EXERCISE A = In the rows starting at the one that contains "Identify the location" and ending at the one that contains "center [115, 523].", swap "screenshot" for "screen capture" and leave everything else unchanged. Return only those rows.

+++ GIVEN PASSAGE

7. Technology‑Based Systems by Stakeholder

7.1 Designers – Digital Design & Collaboration

  • Computer‑Aided Design (CAD) – 3‑D modelling, parametric design, stress & ergonomics simulation.
  • Product Lifecycle Management (PLM) – Centralised data repository, version control, change‑management workflows.
  • Virtual Reality (VR) & Augmented Reality (AR) – Immersive design reviews, client presentations, spatial fit checks.
  • Collaborative Cloud Platforms – Real‑time multi‑user editing (e.g., Autodesk Fusion 360, Onshape) and automatic backup.
  • Regulatory & HSE Checks – Integrated compliance libraries for CE marking, RoHS, REACH.

7.2 Manufacturers – Automation & Data‑Driven Production

  • Computer‑Aided Manufacturing (CAM) – Generates CNC toolpaths, adaptive machining strategies, post‑processor output.
  • Industrial Internet of Things (IIoT) – Sensors on machines collect temperature, vibration, cycle‑time data; feed predictive‑maintenance alerts.

++++++
+++ AVAILABLE DATA

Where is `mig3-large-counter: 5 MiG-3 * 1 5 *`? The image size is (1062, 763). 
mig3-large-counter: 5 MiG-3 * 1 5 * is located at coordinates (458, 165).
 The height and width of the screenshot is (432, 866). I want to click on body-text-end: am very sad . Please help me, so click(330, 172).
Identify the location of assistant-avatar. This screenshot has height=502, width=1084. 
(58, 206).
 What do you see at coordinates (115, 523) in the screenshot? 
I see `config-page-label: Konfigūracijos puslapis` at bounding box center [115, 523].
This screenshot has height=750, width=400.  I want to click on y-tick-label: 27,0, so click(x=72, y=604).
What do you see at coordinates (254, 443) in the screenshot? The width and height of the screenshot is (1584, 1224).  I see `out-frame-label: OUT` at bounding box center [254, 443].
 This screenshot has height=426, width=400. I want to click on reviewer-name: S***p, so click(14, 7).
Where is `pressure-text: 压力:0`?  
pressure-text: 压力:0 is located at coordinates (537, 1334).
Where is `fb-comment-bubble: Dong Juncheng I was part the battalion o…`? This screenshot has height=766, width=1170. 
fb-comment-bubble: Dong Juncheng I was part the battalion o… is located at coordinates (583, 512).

++++++

EXERCISE B = Translate this sentence from the passage on technology systems by stakeholder into Spanish: "Industrial Internet of Things (IIoT) – Sensors on machines collect temperature, vibration, cycle‑time data; feed predictive‑maintenance alerts."

TASK SOLUTION A =
Identify the location of assistant-avatar. This screen capture has height=502, width=1084. 
(58, 206).
 What do you see at coordinates (115, 523) in the screen capture? 
I see `config-page-label: Konfigūracijos puslapis` at bounding box center [115, 523].

TASK SOLUTION B = Internet Industrial de las Cosas (IIoT) – Los sensores en las máquinas recopilan datos de temperatura, vibración y tiempo de ciclo; alimentan alertas de mantenimiento predictivo.